Dr. Salam's life mission was fighting the prejudice against science in the Islamic world, and to get Muslim countries to invest in science education. He even wanted to start an Islamic Science Foundation, the funds of which would be pooled in by Muslim countries. In Hassan's account, the scientist visited every Muslim capital in the world after his Nobel, asking them to set aside one per cent of their GNP for scientific education. He found no takers. Instead, in Libya, he was whisked off his plane to meet Col. Gaddafi, who asked him if he could make him a nuclear bomb. "I am not that kind of a scientist," Salam replied, and Gaddafi lost interest in him immediately.
After winning the Nobel, Dr. Salam visited his home country where Islamic references in a speech he gave were deleted. Of course, India made sure he got a warmer welcome when he went to meet his primary school teacher.

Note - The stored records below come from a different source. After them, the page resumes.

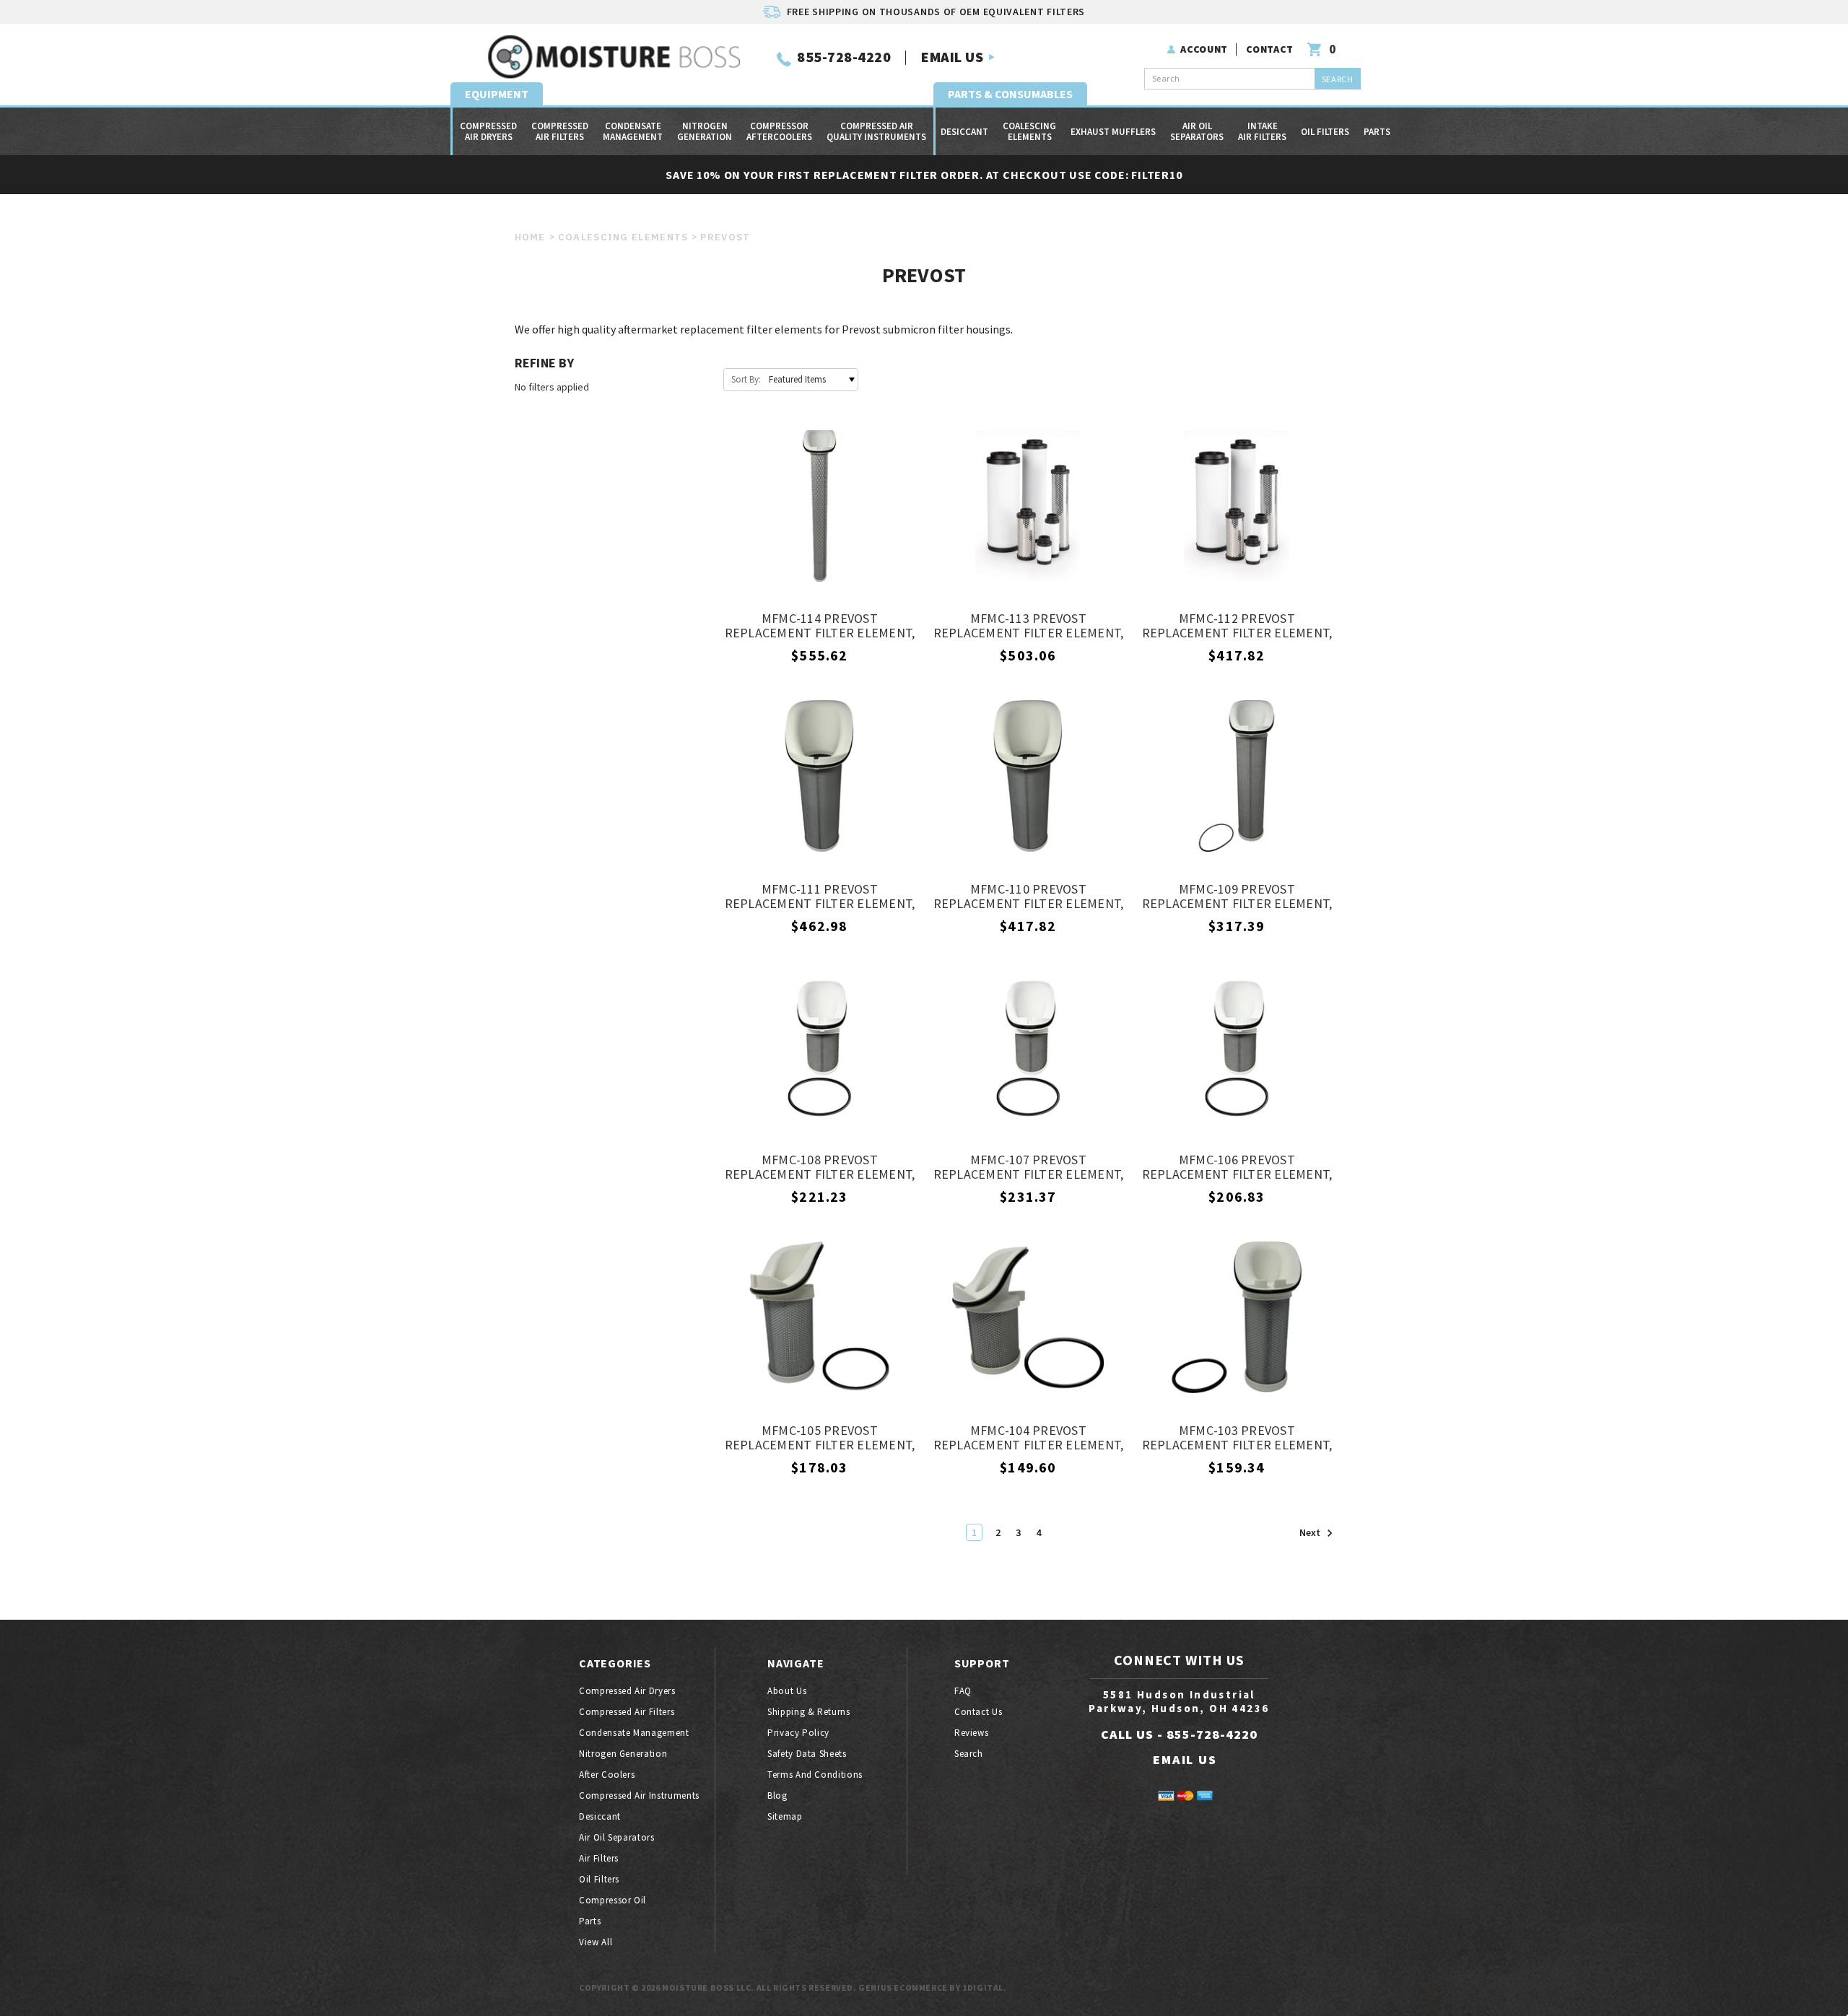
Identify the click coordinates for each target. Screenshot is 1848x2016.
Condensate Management (633, 131)
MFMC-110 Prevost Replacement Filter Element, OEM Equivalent (1028, 897)
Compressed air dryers (488, 131)
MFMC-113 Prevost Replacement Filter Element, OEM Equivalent (1028, 626)
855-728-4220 (844, 57)
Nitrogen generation (704, 131)
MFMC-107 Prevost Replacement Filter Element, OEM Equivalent (1028, 1168)
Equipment (496, 94)
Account (1204, 49)
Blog (777, 1795)
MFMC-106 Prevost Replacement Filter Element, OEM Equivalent (1237, 1168)
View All (595, 1942)
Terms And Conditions (815, 1774)
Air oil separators (1197, 131)
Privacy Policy (798, 1733)
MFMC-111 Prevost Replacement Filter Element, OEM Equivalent (820, 897)
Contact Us (978, 1712)
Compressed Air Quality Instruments (876, 131)
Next (1310, 1533)
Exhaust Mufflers (1113, 132)
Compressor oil (612, 1900)
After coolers (607, 1774)
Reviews (971, 1733)
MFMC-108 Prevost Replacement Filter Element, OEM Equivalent (820, 1168)
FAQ (963, 1691)
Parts (1377, 132)
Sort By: (746, 379)
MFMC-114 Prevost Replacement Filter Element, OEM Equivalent (820, 626)
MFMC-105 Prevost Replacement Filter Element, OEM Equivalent (820, 1438)
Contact (1270, 49)
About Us (786, 1691)
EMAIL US (952, 57)
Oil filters (1325, 132)
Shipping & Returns (808, 1712)
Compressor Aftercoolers (779, 131)
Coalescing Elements (1029, 131)
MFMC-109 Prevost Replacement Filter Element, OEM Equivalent (1237, 897)
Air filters (599, 1858)
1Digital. (984, 1987)
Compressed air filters (559, 131)
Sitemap (785, 1816)
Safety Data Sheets (807, 1753)
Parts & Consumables (1010, 94)
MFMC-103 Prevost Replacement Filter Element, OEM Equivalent (1237, 1438)
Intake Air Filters (1262, 131)
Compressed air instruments (639, 1795)
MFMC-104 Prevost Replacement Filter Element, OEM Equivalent (1028, 1438)
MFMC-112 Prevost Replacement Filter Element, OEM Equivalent (1237, 626)
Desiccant (964, 132)
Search (968, 1753)
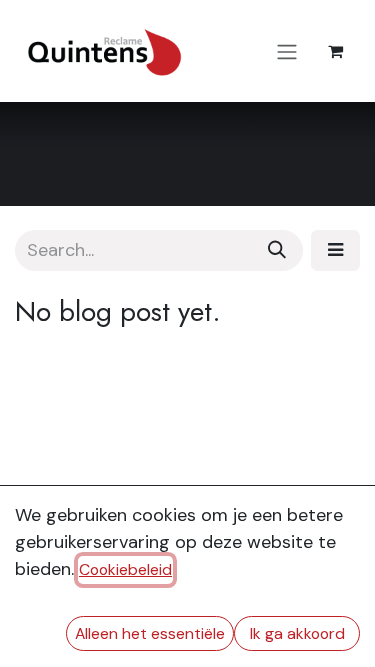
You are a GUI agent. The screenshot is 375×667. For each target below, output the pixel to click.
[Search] (277, 250)
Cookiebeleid (125, 569)
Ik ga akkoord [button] (297, 633)
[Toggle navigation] (287, 51)
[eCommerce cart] (335, 51)
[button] (335, 250)
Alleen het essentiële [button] (150, 633)
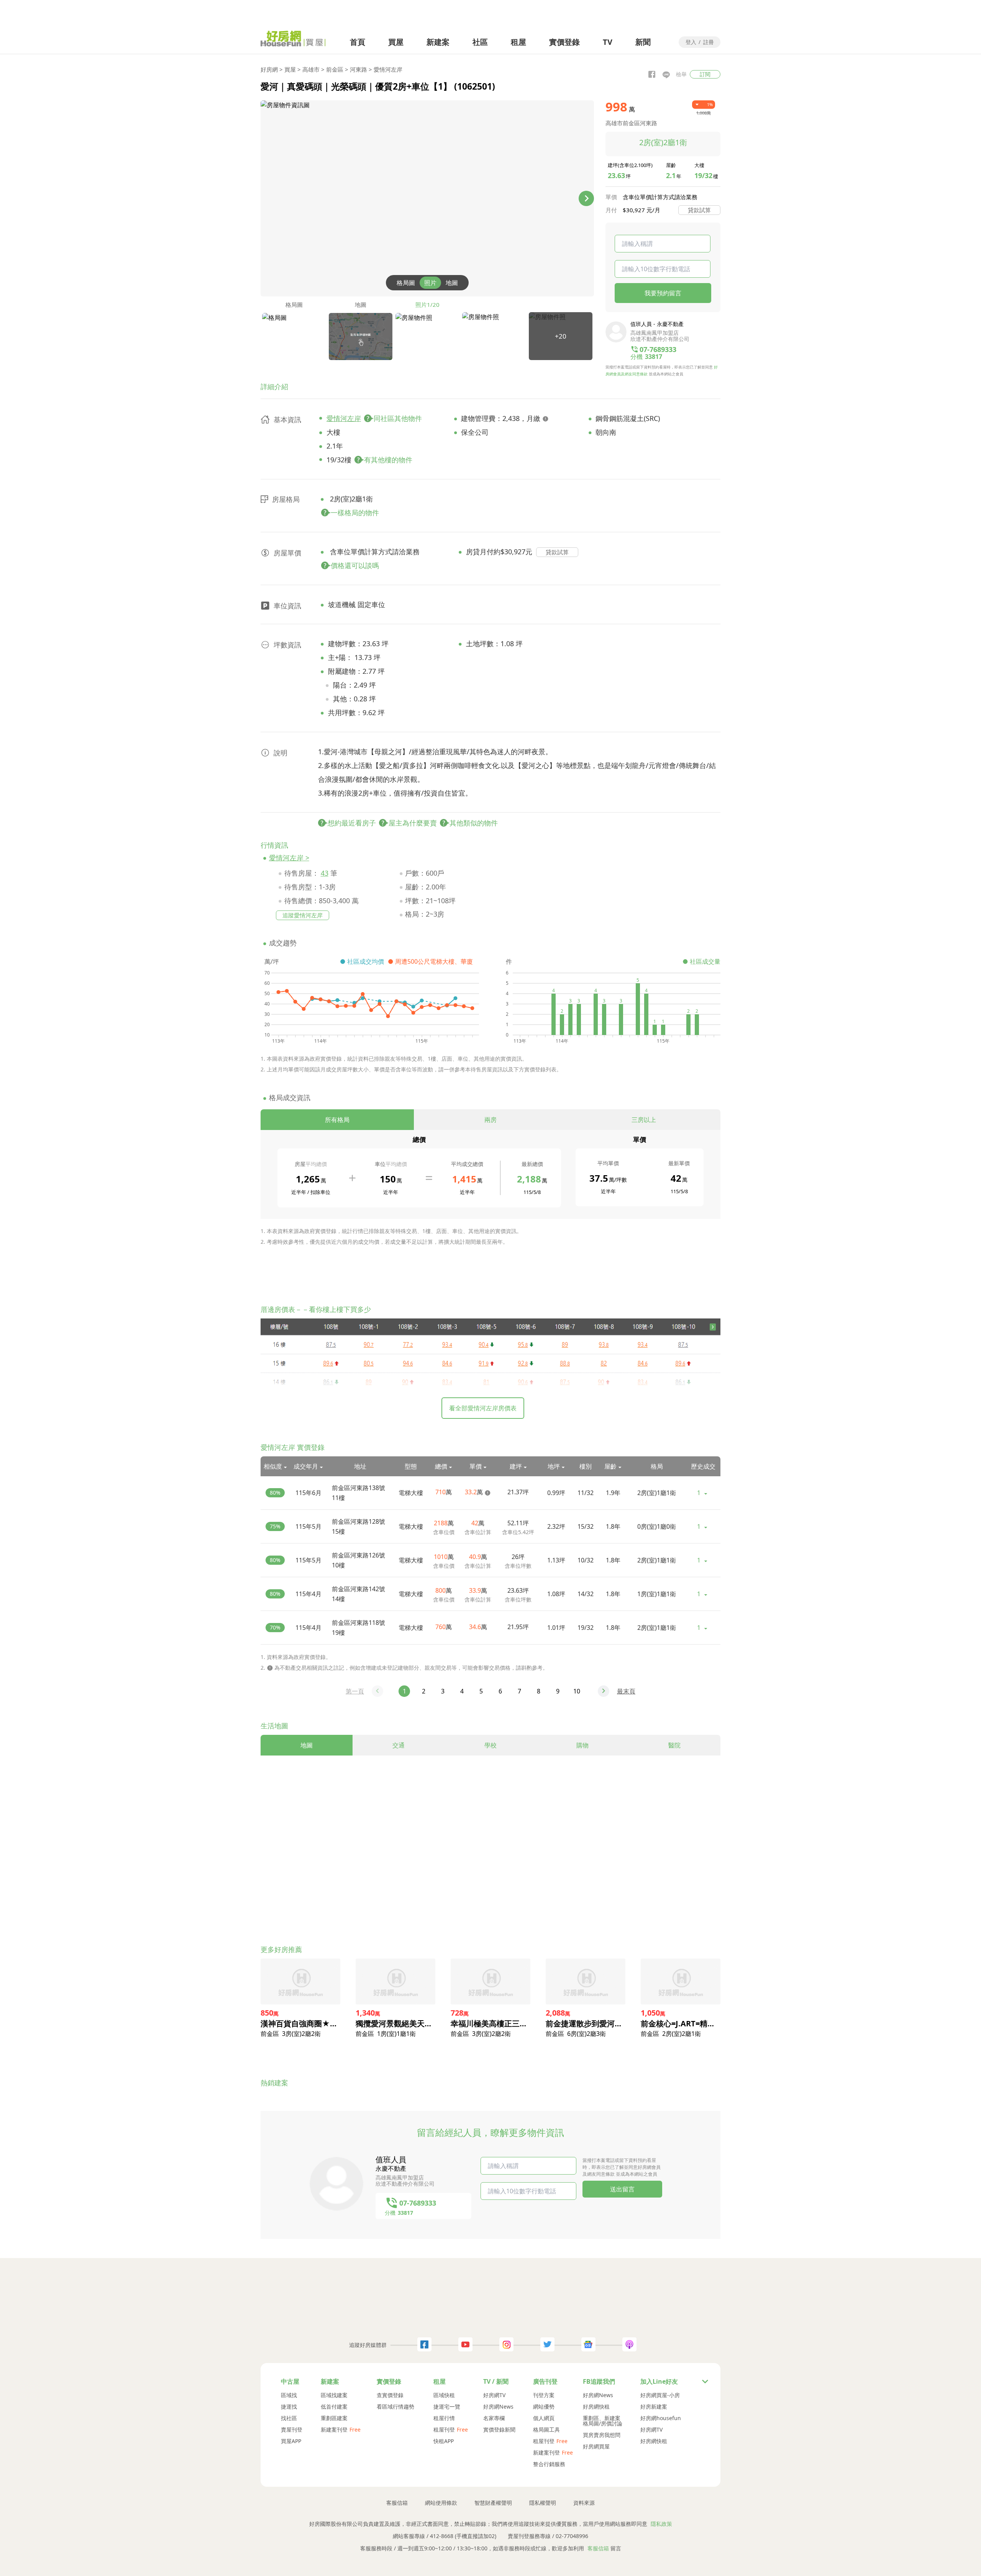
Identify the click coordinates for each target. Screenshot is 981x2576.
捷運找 (289, 2406)
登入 (691, 42)
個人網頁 (543, 2418)
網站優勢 (543, 2406)
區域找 (289, 2395)
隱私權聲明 (542, 2503)
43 (324, 873)
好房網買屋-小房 (660, 2395)
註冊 (708, 42)
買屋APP (291, 2441)
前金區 (334, 69)
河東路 (358, 69)
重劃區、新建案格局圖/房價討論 (602, 2421)
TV (607, 42)
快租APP (443, 2441)
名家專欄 (494, 2418)
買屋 (396, 42)
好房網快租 (596, 2406)
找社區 (289, 2418)
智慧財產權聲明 (493, 2503)
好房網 (269, 69)
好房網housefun (660, 2418)
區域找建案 (334, 2395)
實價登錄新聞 (499, 2429)
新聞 (643, 42)
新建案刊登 (334, 2429)
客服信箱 (397, 2503)
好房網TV (494, 2395)
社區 (480, 42)
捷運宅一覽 (446, 2406)
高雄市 (311, 69)
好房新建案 (653, 2406)
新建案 (438, 42)
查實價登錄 (390, 2395)
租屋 (518, 42)
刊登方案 (543, 2395)
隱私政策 (661, 2523)
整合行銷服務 (549, 2464)
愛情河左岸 (388, 69)
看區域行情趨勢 (395, 2406)
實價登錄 (564, 42)
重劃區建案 (334, 2418)
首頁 (357, 42)
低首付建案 (334, 2406)
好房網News (498, 2406)
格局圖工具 (546, 2429)
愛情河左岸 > (289, 858)
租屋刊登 (444, 2429)
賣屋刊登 (291, 2429)
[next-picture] (586, 198)
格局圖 (406, 282)
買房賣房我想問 (601, 2435)
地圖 (452, 282)
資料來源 (584, 2503)
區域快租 (444, 2395)
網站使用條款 (441, 2503)
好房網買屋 (596, 2446)
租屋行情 (444, 2418)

Earlier this week, the Daily Times said Pakistan "needs to feel guilty about what it has done to the greatest scientist it ever produced in comparison to the lionisation of Dr. A.Q. Khan who has brought ignominy and the label of "rogue state" to Pakistan by selling the country's nuclear technology for personal gain."
Corrective steps
Pakistan did take some tentative corrective steps. In 1998, a commemorative stamp was issued in his name as part of a series of stamps honouring the scientists of Pakistan and Government College, Lahore, his alma mater — now a university — has named a department after him.
Farhatullah Babar, a senior leader of the Pakistan People's Party, writing in The News recalled that in January 1996 when Dr. Salam's friends organised a function to honour him — he was already terminally ill — on his 70th birthday in Islamabad, there were objections that it would amount to "defaming Pakistan." According to Mr. Babar, when the press clippings about the objections were put up to Benazir Bhutto, then Prime Minister, she sent the file back with "Rubbish" written on it, and the function was held. She also wrote him a letter greeting him on his birthday and recalling his services to science and Pakistan "which will never be forgotten."
But Dr. Hoodbhoy has referred to another incident in 1988, when Dr. Salam waited two days in a hotel room in Islamabad to meet Ms. Bhutto during her first tenure as Prime Minister. "Suddenly the phone rang and Salam's face momentarily lit up. Then I saw his face fall as BB's secretary told him that the meeting had been called off."
Clearly, there is a feeling that mere tokenism is not enough to honour Dr. Salam's memory and that a grand gesture is important not just for the scientist but in the context of increasing and violent sectarianism in Pakistan, and the widespread acknowledgment that it has done great harm to the nation's fabric. No one is yet talking of scrapping the Second Amendment but in an editorial, the Daily Times asked: "Can we redeem ourselves by doing something in Dr. Salam's memory on this 10th anniversary of his passing that would please his soul and cleanse ours?"
There is little reason to be optimistic that this will happen as even Pakistan's scientific community, with few exceptions, does not support the idea. Just last week at a function organised to remember Dr. Salam at the National Centre for Science in Islamabad's Qauid-e-Azam University, when Dr. Hoodbhoy spoke about how no streets or institutions in Pakistan were named after the scientist, whereas those who had perfected reverse engineering were famous, a prominent scientist walked out and later asked him: "What did Dr. Salam do for Pakistan?"
Says Dr. Hoodbhoy: "It relates to a very deep problem in Pakistan, and it's not going to go away unless we go back to the way it was before 1974."
But then did anyone imagine that the 1979 Hudood Ordinances would one day be changed?